= Task statement =
Please copy the records below word for word, leaving out the pictures.
▼
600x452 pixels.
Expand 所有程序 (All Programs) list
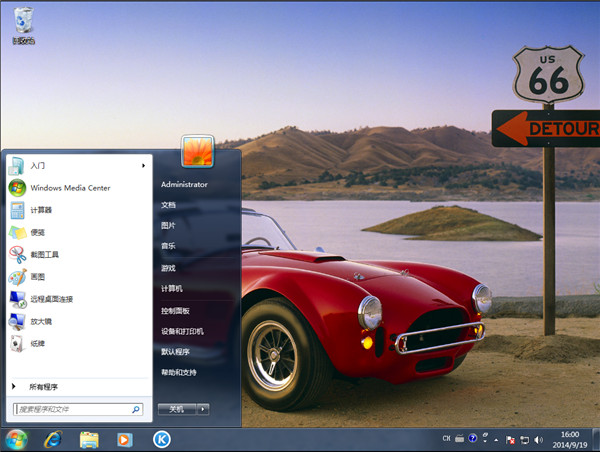43,386
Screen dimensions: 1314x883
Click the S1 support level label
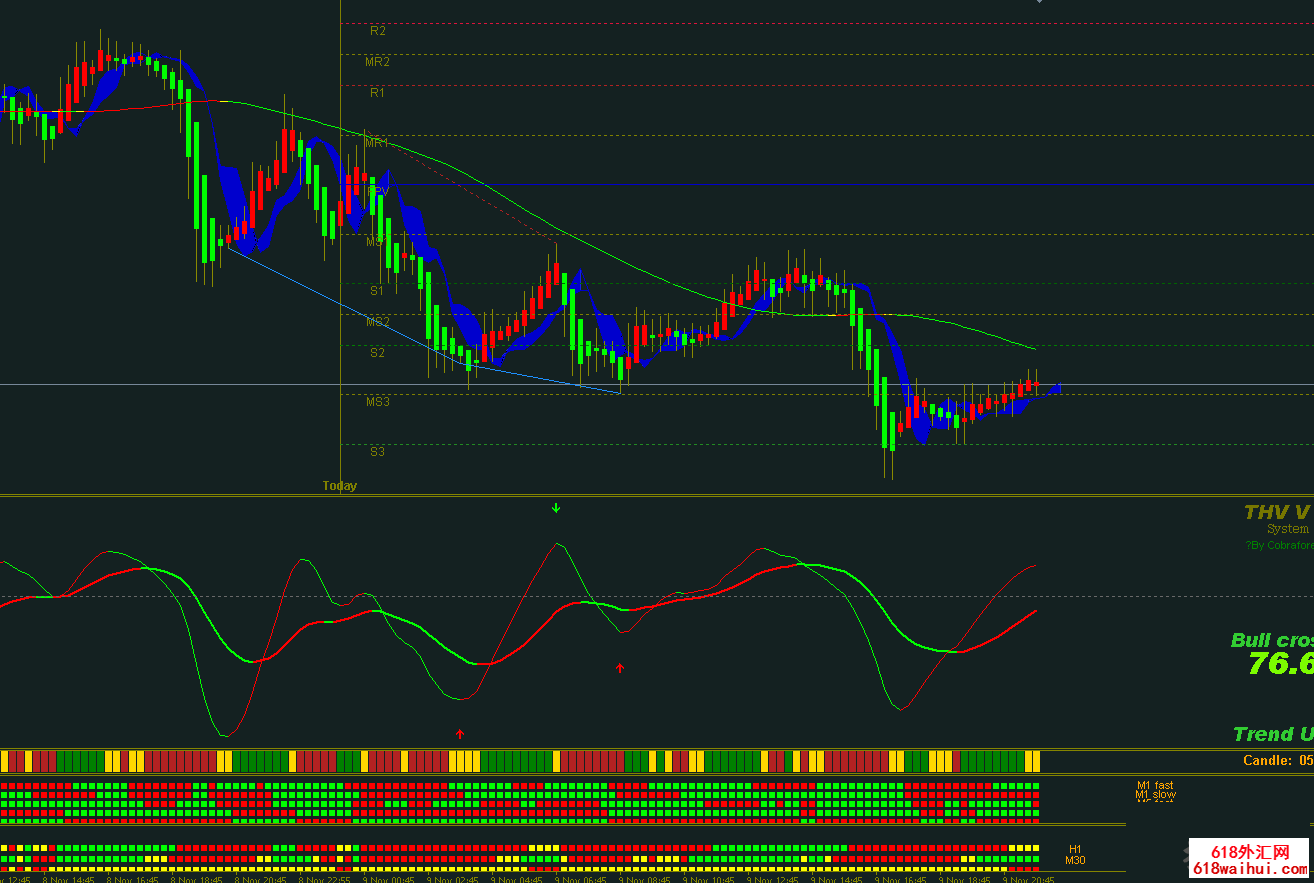[x=377, y=291]
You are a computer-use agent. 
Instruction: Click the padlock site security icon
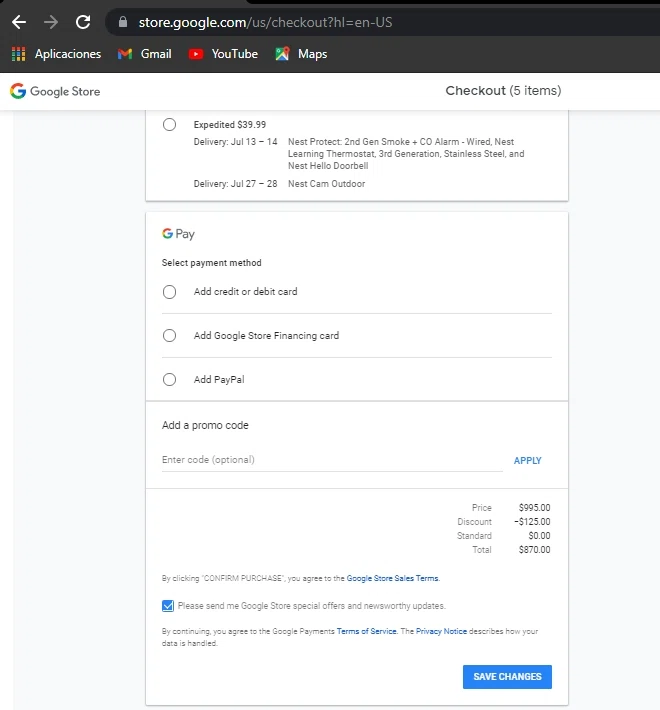(123, 21)

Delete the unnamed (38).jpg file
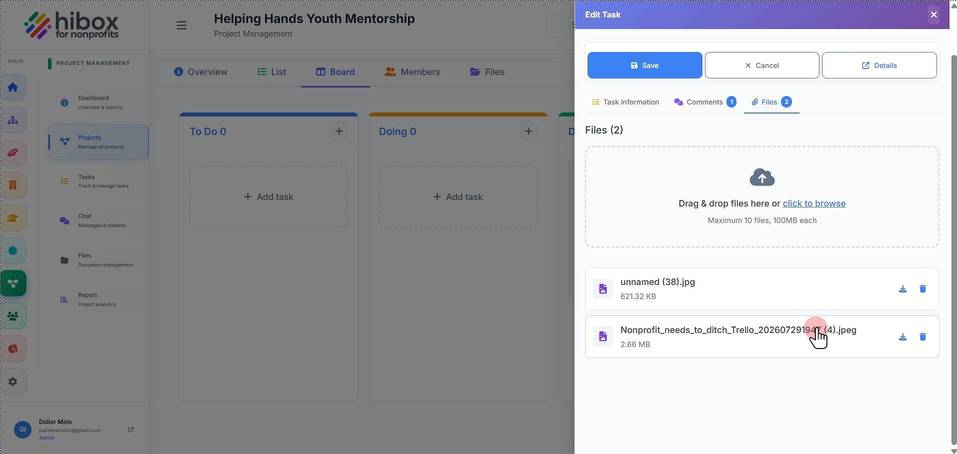(922, 289)
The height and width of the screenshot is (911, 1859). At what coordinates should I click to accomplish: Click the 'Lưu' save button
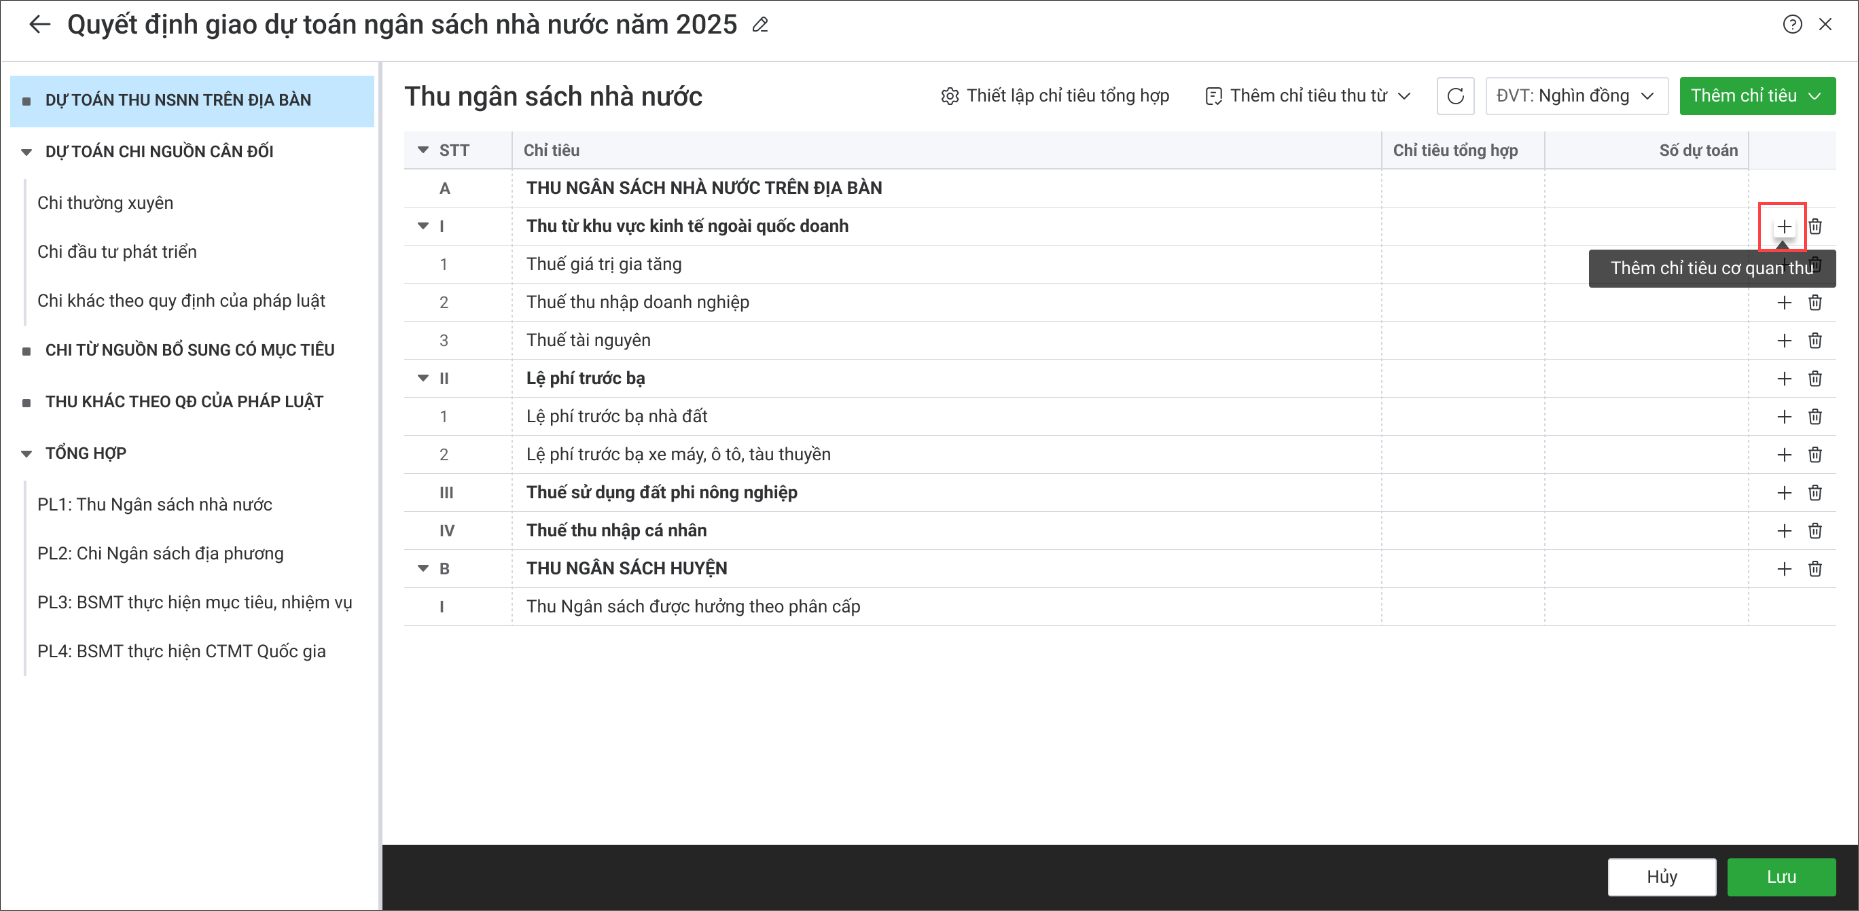tap(1780, 877)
▲
= Exercise result =
600x452 pixels.
Expand 所有程序 (All Programs) list
43,386
Screen dimensions: 1314x883
Click the S1 support level label
[x=377, y=291]
You are a computer-use agent. 
Instruction: Click the padlock site security icon
(123, 21)

Delete the unnamed (38).jpg file
(922, 289)
The height and width of the screenshot is (911, 1859). At what coordinates should I click to accomplish: Click the 'Lưu' save button
tap(1780, 877)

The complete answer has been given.